A Mathematical Approach to Order Book Modeling
Frederic Abergel, Aymen Jedidi

TL;DR
This paper models the order book as a multidimensional Markov chain, analyzing its stationary distribution and showing the price process converges to Brownian motion, bridging microscopic and macroscopic descriptions of price formation.
Contribution
It introduces a mathematical framework for order book modeling using Markov chains and proves convergence results, connecting agent-based models with stochastic differential equations.
Findings
Stationary distribution exists under certain cancellation structures.
Rescaled price process converges to Brownian motion.

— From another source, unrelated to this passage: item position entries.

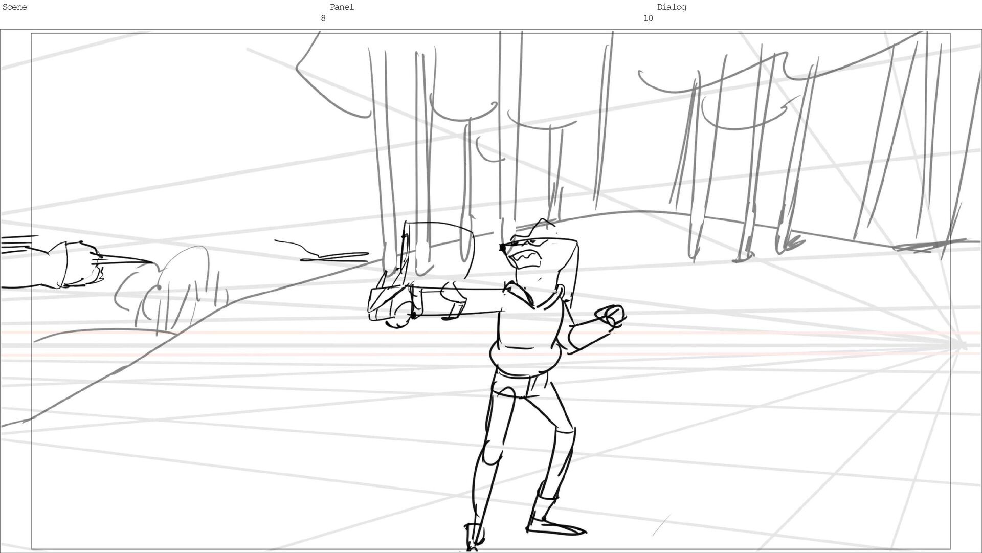Click the Scene header label
This screenshot has width=982, height=553.
tap(14, 7)
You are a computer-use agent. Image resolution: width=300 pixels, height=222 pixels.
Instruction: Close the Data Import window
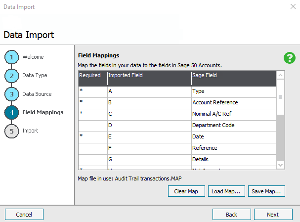(x=292, y=7)
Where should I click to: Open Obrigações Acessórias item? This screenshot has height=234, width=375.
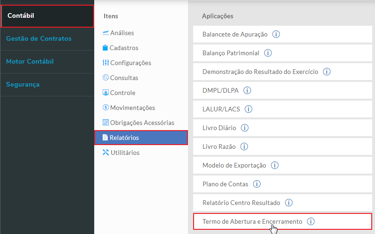tap(142, 123)
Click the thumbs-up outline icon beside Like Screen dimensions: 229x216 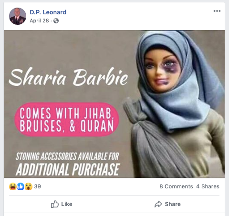(55, 204)
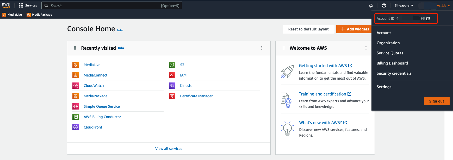453x160 pixels.
Task: Click the MediaLive icon in Recently visited
Action: point(76,65)
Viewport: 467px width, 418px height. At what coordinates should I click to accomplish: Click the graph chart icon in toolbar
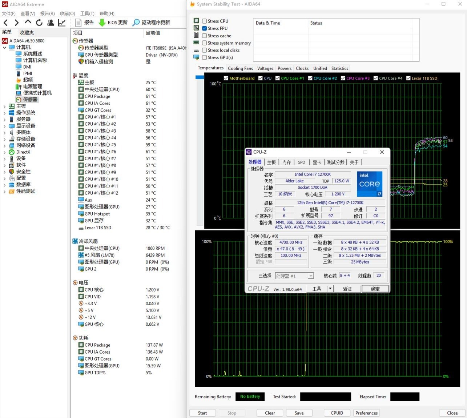tap(62, 23)
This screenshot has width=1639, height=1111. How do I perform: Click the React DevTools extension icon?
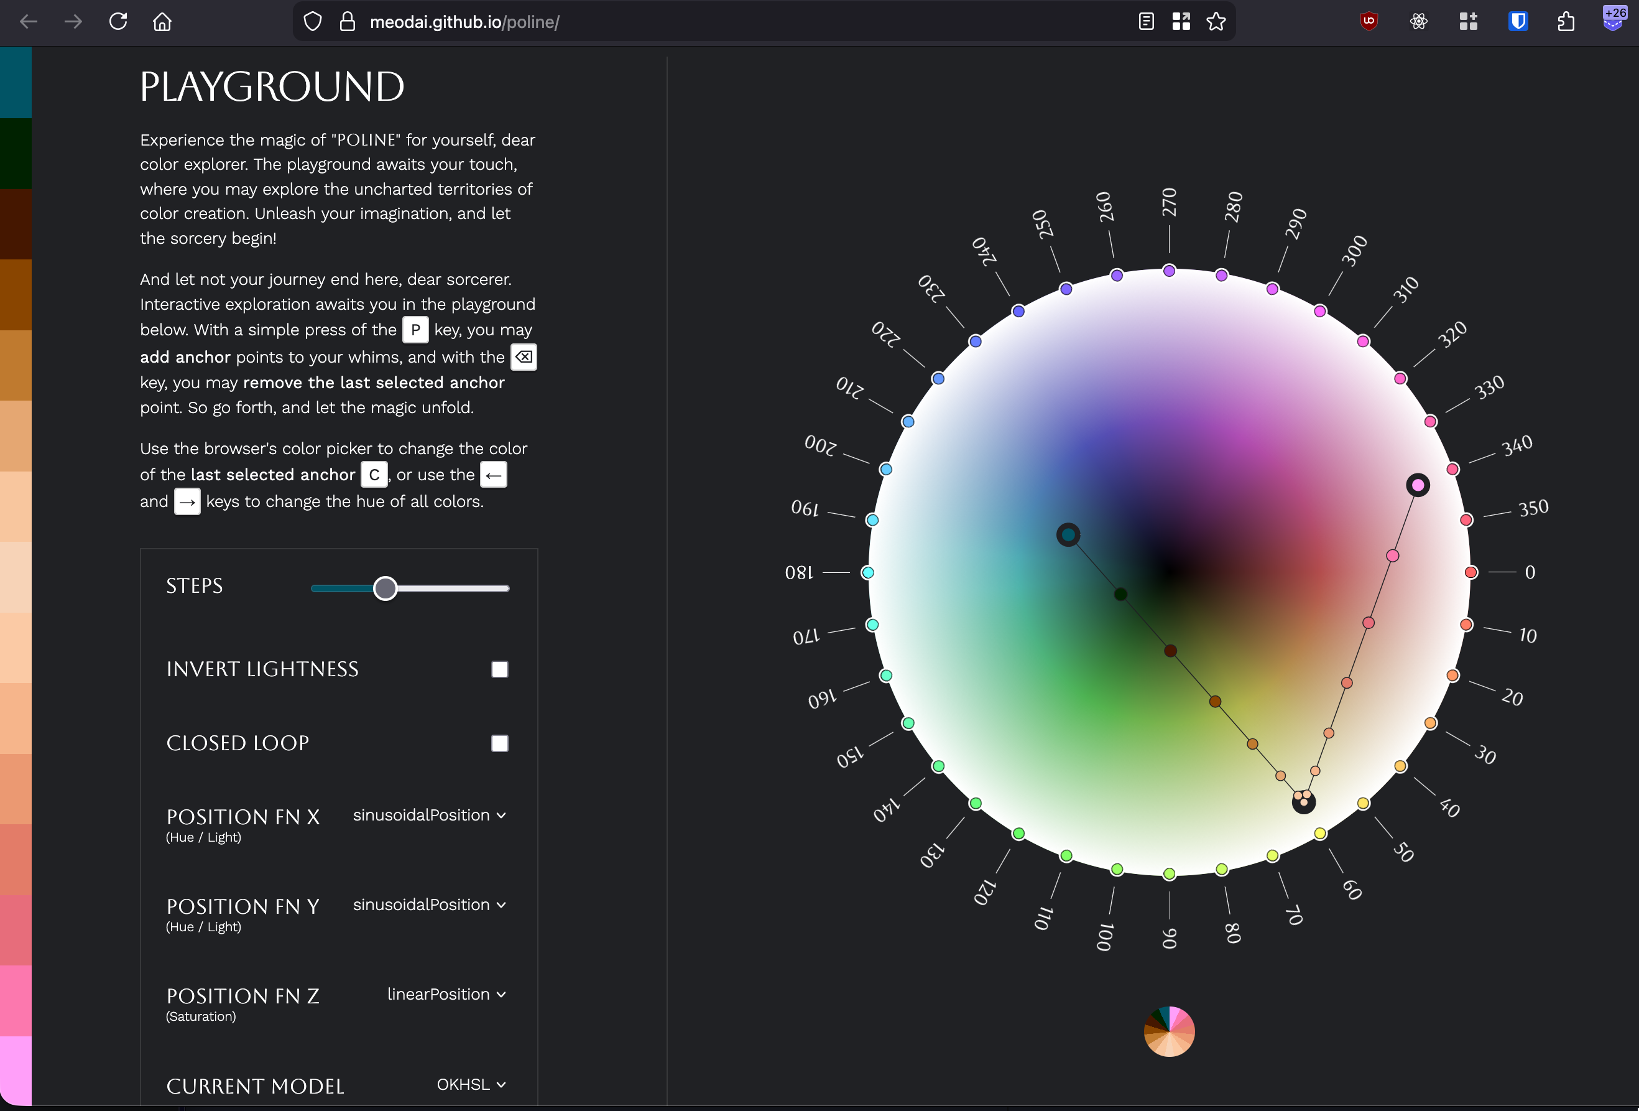pyautogui.click(x=1418, y=22)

Numerical simulations align with market data.
Abstract
Motivated by the desire to bridge the gap between the microscopic description of price formation (agent-based modeling) and the stochastic differential equations approach used classically to describe price evolution at macroscopic time scales, we present a mathematical study of the order book as a multidimensional continuous-time Markov chain and derive several mathematical results in the case of independent Poissonian arrival times. In particular, we show that the cancellation structure is an important factor ensuring the existence of a stationary distribution and the exponential convergence towards it. We also prove, by means of the functional central limit theorem (FCLT), that the rescaled-centered price process converges to a Brownian motion. We illustrate the analysis with numerical simulation and comparison against market data.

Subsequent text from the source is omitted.